* START *

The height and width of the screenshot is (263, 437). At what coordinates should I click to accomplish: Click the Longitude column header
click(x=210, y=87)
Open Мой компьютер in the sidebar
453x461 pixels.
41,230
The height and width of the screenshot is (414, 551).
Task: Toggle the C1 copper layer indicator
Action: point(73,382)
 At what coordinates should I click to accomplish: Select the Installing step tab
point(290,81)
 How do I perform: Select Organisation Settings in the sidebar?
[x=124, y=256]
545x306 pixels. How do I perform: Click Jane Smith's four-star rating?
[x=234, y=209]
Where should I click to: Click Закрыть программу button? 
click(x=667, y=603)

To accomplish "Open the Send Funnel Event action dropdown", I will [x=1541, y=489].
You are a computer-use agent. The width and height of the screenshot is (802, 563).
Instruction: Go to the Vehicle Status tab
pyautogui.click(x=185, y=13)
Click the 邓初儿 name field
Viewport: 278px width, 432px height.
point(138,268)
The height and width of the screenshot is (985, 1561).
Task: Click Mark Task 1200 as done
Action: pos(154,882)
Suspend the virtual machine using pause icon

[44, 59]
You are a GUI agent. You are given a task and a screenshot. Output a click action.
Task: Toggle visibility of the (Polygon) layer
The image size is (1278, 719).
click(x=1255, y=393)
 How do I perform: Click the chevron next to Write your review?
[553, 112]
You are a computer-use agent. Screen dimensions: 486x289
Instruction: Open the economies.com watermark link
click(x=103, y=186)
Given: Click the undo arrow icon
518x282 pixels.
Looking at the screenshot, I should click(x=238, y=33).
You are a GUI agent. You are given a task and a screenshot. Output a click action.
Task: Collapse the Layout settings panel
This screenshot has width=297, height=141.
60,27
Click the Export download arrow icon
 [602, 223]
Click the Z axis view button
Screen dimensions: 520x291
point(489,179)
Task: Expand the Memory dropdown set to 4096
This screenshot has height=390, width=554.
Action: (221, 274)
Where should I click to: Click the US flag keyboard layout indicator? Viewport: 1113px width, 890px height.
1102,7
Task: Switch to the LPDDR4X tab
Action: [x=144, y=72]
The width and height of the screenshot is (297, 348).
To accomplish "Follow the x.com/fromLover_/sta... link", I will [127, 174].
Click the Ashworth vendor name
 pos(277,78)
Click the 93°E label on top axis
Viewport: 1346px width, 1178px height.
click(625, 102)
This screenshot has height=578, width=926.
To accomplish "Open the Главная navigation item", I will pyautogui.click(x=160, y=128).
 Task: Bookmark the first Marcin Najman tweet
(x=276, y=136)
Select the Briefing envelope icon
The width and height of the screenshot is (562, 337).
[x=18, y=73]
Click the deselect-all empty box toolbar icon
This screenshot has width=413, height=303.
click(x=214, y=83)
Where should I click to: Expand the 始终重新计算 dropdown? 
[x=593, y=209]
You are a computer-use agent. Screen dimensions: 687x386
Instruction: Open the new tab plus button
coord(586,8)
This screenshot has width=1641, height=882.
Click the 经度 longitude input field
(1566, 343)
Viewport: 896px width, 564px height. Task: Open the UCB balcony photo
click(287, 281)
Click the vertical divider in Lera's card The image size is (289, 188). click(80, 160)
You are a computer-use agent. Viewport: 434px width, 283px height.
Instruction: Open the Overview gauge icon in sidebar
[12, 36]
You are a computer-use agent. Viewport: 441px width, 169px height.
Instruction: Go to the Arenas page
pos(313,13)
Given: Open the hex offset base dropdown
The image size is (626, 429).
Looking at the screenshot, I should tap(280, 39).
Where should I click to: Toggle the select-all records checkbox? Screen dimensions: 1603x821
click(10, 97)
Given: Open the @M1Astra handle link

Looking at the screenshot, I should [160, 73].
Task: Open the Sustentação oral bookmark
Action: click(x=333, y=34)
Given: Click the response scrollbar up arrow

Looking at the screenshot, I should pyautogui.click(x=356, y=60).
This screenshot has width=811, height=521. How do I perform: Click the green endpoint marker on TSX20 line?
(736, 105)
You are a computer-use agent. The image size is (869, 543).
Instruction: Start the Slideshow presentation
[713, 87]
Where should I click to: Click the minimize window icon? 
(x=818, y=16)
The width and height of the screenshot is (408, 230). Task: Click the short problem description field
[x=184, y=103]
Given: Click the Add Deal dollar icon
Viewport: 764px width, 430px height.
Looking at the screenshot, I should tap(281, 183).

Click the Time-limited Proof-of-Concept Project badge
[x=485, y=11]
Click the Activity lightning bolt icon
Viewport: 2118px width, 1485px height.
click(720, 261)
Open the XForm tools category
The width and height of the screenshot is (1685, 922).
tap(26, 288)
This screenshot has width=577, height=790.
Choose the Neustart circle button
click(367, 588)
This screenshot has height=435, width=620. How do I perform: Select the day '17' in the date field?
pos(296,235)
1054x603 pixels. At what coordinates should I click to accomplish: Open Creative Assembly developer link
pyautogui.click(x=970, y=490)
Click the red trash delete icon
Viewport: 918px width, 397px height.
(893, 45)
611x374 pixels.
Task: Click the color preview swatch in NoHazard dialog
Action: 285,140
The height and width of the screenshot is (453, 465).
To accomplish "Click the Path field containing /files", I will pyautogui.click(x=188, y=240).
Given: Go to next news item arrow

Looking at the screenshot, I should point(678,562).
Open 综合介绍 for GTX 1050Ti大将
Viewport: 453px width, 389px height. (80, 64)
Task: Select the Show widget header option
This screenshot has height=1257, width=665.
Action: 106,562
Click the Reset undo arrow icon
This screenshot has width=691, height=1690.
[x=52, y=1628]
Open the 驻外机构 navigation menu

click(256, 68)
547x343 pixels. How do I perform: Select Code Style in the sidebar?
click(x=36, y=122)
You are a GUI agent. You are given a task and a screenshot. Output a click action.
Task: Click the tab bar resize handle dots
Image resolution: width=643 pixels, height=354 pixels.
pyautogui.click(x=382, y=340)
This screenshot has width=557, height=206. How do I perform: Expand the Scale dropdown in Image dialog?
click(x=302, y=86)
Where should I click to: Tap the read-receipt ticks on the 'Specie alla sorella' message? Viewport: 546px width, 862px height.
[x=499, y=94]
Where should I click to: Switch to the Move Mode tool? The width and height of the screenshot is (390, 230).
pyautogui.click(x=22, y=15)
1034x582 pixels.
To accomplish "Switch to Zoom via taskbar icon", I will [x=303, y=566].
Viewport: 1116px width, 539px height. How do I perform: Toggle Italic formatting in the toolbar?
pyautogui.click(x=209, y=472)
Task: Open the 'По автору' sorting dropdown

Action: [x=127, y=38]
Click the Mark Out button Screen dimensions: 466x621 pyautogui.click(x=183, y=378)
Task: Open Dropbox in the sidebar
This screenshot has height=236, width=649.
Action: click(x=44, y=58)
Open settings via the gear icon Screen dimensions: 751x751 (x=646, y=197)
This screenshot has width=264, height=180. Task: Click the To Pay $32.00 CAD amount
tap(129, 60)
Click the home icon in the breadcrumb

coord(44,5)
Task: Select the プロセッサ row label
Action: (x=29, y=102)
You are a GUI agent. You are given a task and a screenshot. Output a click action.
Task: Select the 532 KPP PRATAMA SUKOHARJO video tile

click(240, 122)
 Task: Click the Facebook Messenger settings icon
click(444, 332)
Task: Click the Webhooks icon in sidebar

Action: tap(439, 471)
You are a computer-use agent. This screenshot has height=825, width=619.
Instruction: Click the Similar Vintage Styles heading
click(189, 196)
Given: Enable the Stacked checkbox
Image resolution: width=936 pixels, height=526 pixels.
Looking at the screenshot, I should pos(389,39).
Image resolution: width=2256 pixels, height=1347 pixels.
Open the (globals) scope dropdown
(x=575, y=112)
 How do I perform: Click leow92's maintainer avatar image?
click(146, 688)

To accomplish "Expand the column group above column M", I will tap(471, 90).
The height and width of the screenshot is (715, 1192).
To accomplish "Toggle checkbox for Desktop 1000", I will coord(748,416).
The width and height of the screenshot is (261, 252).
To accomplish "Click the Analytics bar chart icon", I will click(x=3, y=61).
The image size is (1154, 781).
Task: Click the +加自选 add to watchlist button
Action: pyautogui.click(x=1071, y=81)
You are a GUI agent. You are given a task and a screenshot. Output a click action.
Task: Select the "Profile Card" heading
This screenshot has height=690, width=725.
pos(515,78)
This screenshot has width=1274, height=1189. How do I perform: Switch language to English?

* END *

§ Exercise instructions: Swap "sidebar" for "side panel" in the stretch from the line containing "1034x582 pixels." through the line containing "(x=575, y=112)", and give back only those lines with nothing else changed.

§ Expected answer:
1034x582 pixels.
To accomplish "Switch to Zoom via taskbar icon", I will [x=303, y=566].
Viewport: 1116px width, 539px height. How do I perform: Toggle Italic formatting in the toolbar?
pyautogui.click(x=209, y=472)
Task: Open the 'По автору' sorting dropdown

Action: [x=127, y=38]
Click the Mark Out button Screen dimensions: 466x621 pyautogui.click(x=183, y=378)
Task: Open Dropbox in the side panel
This screenshot has height=236, width=649.
Action: click(x=44, y=58)
Open settings via the gear icon Screen dimensions: 751x751 (x=646, y=197)
This screenshot has width=264, height=180. Task: Click the To Pay $32.00 CAD amount
tap(129, 60)
Click the home icon in the breadcrumb

coord(44,5)
Task: Select the プロセッサ row label
Action: (x=29, y=102)
You are a GUI agent. You are given a task and a screenshot. Output a click action.
Task: Select the 532 KPP PRATAMA SUKOHARJO video tile

click(240, 122)
 Task: Click the Facebook Messenger settings icon
click(444, 332)
Task: Click the Webhooks icon in side panel

Action: tap(439, 471)
You are a computer-use agent. This screenshot has height=825, width=619.
Instruction: Click the Similar Vintage Styles heading
click(189, 196)
Given: Enable the Stacked checkbox
Image resolution: width=936 pixels, height=526 pixels.
Looking at the screenshot, I should pos(389,39).
Image resolution: width=2256 pixels, height=1347 pixels.
Open the (globals) scope dropdown
(x=575, y=112)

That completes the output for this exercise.